**Stored items from a collection**.
════════════════════

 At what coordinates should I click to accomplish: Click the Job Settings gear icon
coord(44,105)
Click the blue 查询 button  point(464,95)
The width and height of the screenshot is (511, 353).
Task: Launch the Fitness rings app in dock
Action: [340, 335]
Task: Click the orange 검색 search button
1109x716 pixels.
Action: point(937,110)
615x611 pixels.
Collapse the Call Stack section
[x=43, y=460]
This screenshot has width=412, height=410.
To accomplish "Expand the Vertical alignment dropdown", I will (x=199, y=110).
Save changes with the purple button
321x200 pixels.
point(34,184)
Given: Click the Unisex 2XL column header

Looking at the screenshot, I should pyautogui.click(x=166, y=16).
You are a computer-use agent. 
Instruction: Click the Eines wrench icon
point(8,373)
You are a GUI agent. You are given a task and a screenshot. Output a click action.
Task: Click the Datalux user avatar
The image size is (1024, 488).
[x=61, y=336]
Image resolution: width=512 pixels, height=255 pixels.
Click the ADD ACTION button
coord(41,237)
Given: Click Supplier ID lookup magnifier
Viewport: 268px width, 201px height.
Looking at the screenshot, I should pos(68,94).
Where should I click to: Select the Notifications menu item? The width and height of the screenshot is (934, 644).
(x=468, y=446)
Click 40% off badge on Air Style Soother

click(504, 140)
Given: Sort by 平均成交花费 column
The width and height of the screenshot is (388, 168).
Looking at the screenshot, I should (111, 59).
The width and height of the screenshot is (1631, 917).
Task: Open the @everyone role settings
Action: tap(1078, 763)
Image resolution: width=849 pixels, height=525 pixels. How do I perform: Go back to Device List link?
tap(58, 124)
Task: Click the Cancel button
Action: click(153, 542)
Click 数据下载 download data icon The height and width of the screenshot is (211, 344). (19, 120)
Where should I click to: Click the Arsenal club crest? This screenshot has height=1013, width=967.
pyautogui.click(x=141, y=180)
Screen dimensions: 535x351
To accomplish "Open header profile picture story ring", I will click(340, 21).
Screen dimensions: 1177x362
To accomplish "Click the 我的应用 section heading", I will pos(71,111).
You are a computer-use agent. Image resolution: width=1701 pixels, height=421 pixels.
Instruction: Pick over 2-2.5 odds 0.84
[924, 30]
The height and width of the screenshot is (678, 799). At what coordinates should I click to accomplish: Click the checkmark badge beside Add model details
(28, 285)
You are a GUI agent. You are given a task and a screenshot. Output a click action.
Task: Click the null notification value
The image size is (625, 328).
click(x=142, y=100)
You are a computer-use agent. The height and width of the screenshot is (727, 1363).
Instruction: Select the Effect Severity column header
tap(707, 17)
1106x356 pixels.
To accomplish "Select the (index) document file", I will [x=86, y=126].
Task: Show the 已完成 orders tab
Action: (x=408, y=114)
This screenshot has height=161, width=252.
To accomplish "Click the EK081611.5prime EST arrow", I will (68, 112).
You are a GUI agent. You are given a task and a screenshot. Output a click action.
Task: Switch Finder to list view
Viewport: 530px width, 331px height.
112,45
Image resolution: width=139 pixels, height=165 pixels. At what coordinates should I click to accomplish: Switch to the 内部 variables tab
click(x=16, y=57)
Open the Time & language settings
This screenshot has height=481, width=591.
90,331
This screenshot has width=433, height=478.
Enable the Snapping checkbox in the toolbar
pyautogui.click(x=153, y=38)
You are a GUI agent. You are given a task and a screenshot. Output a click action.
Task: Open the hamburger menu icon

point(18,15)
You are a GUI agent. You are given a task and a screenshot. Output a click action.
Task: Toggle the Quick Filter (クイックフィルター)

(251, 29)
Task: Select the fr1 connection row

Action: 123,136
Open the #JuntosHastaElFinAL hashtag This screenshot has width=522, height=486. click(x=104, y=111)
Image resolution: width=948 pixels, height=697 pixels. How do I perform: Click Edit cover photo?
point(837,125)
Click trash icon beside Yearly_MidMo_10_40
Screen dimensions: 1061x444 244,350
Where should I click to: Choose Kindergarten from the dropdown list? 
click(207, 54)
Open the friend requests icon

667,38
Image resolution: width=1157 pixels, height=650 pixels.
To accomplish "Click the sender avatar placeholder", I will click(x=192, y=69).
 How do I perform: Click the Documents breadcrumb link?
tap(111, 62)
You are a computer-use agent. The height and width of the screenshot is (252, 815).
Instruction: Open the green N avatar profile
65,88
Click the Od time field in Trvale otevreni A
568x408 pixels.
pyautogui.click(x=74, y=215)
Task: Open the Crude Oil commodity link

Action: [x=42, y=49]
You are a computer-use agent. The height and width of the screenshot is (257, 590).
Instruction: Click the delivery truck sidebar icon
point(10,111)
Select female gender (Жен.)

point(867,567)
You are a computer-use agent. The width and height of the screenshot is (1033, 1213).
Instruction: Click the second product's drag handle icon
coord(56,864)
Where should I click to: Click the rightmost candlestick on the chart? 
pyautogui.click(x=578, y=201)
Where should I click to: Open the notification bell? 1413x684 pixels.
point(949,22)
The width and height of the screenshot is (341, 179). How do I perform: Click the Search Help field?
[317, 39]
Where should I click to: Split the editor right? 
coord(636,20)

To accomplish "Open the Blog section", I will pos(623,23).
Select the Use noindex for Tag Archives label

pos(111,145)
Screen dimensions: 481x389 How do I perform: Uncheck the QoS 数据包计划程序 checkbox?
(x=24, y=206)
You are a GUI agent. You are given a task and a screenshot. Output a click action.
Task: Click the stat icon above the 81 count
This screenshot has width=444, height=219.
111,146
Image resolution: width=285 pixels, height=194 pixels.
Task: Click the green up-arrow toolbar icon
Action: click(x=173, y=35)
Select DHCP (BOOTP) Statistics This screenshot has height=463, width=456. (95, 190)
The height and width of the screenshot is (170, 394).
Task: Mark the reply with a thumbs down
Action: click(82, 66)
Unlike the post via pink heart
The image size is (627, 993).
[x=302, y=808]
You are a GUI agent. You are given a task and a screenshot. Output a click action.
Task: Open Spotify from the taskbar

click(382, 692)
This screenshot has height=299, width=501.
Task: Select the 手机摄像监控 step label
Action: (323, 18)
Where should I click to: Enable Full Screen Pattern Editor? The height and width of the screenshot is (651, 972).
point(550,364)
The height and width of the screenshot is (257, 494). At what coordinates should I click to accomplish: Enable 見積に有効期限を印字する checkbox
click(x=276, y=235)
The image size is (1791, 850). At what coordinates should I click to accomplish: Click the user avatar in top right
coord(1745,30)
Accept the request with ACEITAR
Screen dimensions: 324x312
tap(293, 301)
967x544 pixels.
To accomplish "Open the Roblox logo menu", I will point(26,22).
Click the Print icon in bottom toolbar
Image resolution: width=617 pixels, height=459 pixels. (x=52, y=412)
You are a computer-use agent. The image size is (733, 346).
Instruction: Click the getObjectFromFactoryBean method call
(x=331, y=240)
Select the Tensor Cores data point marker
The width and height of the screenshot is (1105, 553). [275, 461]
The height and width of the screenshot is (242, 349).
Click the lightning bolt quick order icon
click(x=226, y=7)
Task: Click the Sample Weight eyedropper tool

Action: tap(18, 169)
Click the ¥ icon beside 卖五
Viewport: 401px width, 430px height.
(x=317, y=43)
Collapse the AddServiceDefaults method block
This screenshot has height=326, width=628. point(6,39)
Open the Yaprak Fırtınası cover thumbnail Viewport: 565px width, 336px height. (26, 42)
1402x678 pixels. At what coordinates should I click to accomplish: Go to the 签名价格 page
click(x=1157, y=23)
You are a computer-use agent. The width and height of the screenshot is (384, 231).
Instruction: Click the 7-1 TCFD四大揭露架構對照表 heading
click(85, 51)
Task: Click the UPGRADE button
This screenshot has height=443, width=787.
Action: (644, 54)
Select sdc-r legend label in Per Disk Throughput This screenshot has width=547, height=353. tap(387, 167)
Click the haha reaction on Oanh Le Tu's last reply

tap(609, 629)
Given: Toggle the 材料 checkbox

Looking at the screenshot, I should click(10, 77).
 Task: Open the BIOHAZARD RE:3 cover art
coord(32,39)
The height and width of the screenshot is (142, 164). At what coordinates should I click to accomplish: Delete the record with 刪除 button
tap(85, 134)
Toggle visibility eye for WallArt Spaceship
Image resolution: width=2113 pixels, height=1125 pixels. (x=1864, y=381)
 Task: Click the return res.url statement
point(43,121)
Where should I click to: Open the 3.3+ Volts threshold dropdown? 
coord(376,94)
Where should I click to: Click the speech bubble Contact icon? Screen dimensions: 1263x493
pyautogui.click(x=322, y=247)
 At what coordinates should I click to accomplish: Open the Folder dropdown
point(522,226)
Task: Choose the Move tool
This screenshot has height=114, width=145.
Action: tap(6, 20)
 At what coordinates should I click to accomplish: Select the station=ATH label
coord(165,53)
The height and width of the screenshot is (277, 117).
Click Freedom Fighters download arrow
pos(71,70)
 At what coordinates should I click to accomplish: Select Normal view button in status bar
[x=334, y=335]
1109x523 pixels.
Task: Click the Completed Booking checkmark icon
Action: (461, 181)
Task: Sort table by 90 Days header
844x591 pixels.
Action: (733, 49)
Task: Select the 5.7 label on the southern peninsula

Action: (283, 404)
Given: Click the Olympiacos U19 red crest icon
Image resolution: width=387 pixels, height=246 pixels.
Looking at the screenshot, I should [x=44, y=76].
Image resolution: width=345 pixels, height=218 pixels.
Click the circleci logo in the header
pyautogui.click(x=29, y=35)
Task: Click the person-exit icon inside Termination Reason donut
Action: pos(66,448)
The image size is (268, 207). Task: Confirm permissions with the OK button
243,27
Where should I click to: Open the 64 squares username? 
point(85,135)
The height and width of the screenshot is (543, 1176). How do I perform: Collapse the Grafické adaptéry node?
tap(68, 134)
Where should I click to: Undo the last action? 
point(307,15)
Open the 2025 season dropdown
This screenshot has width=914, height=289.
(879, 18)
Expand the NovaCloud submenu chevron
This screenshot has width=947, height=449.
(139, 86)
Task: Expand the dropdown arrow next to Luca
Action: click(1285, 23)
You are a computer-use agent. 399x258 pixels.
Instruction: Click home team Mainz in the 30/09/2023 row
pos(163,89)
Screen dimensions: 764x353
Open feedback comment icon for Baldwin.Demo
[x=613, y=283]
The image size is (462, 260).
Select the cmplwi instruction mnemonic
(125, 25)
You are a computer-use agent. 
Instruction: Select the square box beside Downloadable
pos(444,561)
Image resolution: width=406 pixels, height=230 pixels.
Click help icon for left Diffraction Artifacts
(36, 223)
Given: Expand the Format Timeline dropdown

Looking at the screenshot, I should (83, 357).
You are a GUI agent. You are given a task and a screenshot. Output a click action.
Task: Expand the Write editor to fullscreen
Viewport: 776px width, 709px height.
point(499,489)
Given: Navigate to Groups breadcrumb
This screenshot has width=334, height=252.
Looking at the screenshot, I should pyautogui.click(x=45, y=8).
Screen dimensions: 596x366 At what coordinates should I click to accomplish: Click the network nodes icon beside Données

════════════════════

**Work request**. Start copying at the line that contains "Image resolution: width=406" and stop after the last line of the records, keeping every line exactly.

**Final answer**.
Image resolution: width=406 pixels, height=230 pixels.
Click help icon for left Diffraction Artifacts
(36, 223)
Given: Expand the Format Timeline dropdown

Looking at the screenshot, I should (83, 357).
You are a GUI agent. You are given a task and a screenshot. Output a click action.
Task: Expand the Write editor to fullscreen
Viewport: 776px width, 709px height.
point(499,489)
Given: Navigate to Groups breadcrumb
This screenshot has width=334, height=252.
Looking at the screenshot, I should pyautogui.click(x=45, y=8).
Screen dimensions: 596x366 At what coordinates should I click to accomplish: Click the network nodes icon beside Données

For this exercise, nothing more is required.